This is a profound question. We can't just talk about it in practical terms like this. Do you have the right to follow your love? And this is a serious question. And I don't think we'll get away with it with just day-to-day politics.

Hashim said...

Eric,

You're right about the redundancy created by treating the due-process clause as if it has an equal-protection component.

Mike tries to make that seem totally fine, given the "similar problem" that arises from incorporating the bill of rights through the due process clause. But that's precisely why that interpretation is equally ridiculous. Instead, if incorporation is justified at all, it is through the 14A's privileges and immunities clause. At that point, the only textual question would be why the ratifiers of the 14A needed to include the due process clause given its incorporation through the equal protection clause, and there's a simple answer to that too: the privileges and immunities clause only protects citizens, whereas the due process and equal protection clauses protect all persons in the State.

To be sure, that leads to two results that I'm sure you would think are "insane": the federal Govt has no equal-protection duty, plus the states only need to provide non-citizens with due process (and equal protection), but no other Bill of Rights protections.

Of course, the non-"insane" result makes a complete hash of the Constitution's text, and also suffers from the inconvenient fact that it's irreconcilable with the Nation's history: e.g., pretty hard to explain how the Fugitive Slave Act was even arguably consistent w/ the so-called "equal protection component" of the 5A's due process clause.

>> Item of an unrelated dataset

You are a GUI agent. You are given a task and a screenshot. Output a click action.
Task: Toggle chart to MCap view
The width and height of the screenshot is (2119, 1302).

To reiterate my point from my earlier post, not all bad things are unconstitutional.

Michael C. Dorf said...

Hash is of course right that Sen. Portman could be drawing a distinction between policy and constitutional grounds--which, in the language of my original post, would be more "Frankfurterian" than "Bickelian." Portman is a serious lawyer (having served in the White House Counsel office under Pres. Bush I), so he's certainly capable of such an argument. I don't know what he really intended. It is worth noting that when people make similar arguments re interracial marriage these days they virtually never distinguish policy from constitutional grounds.

As for incorporation and reverse incorporation, I didn't mean to be taking a normative position here. For what it's worth, it would not be that big a deal as a matter of policy if there were no equal protection guarantee applicable to the federal government. Richard Primus has a 2004 Colum. L. Rev. article arguing that the chief effect would be to allow somewhat more affirmative action by the federal government than current doctrine allows.

http://ssrn.com/abstract=464847

Joe said...

"All bad things" is a strawman.

As noted in Bolling v. Sharpe, citing a 19th Century case, "due process" has an equal protection component that is not fully continuous with the "equal protection of the laws."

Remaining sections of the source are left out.